Edward Yang’s masterful final film Yi Yi (A One and a Two) transcends description in many ways. You can talk about the wonderfully realized cast of characters, the host of struggles they face, and Yang’s unimpeachable knack for making the material come alive, but even the best summary can make the film sound like just another nice “slice-of-life” feature. That severely underplays the film’s emotional resonance and its universality, which is executed ever so deftly over its nearly three-hour running time (easily one of the most effortless films of that length to watch).

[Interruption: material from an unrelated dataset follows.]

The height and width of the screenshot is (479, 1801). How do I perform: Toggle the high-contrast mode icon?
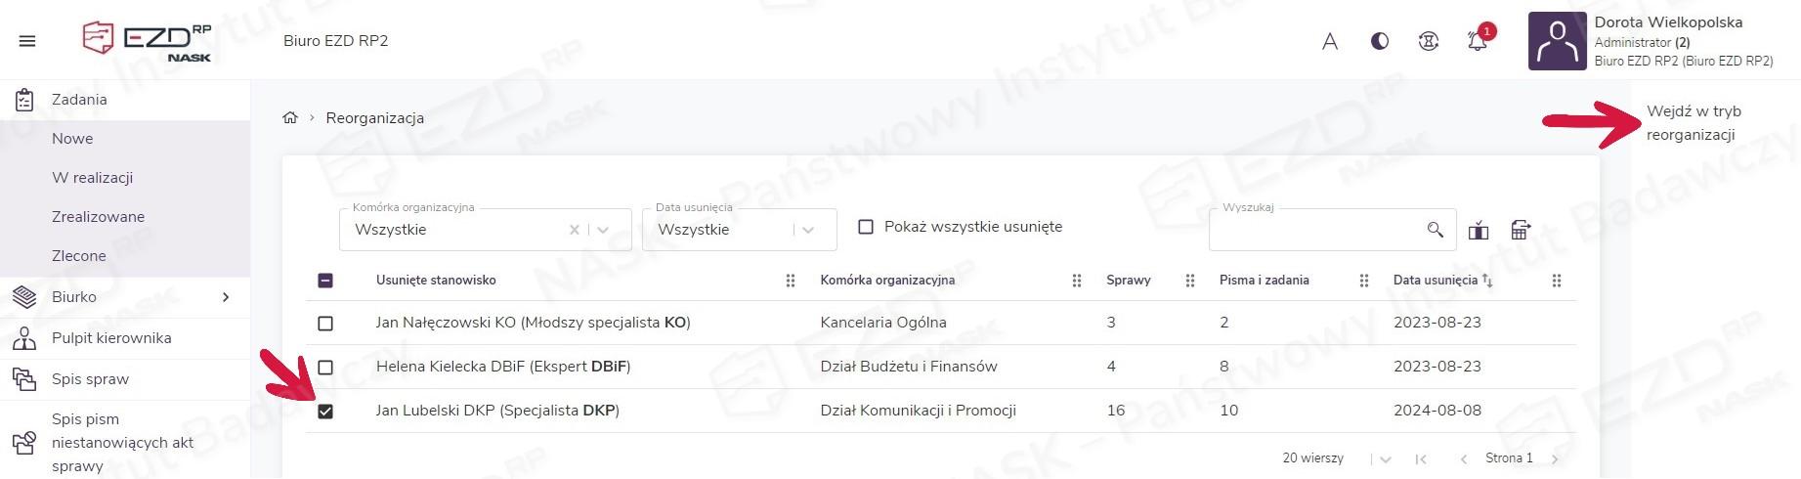(x=1380, y=41)
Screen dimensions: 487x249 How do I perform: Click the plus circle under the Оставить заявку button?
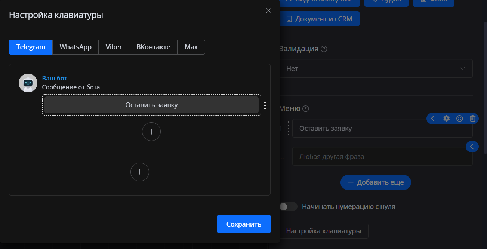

Yang didn’t make a film with a distinct lesson to be learned about humanity’s common experiences, but it’s hard to imagine not being enriched by watching it. The succession of moments from a set of ordinary lives is filled with touchstones that almost every individual faces in some way — a wedding, a funeral, first love, heartbreak, regret, birth, death — and Yang approaches each with a manner both warm-hearted and clear-eyed. Like life itself, Yi Yi is familiar with the entire emotional spectrum.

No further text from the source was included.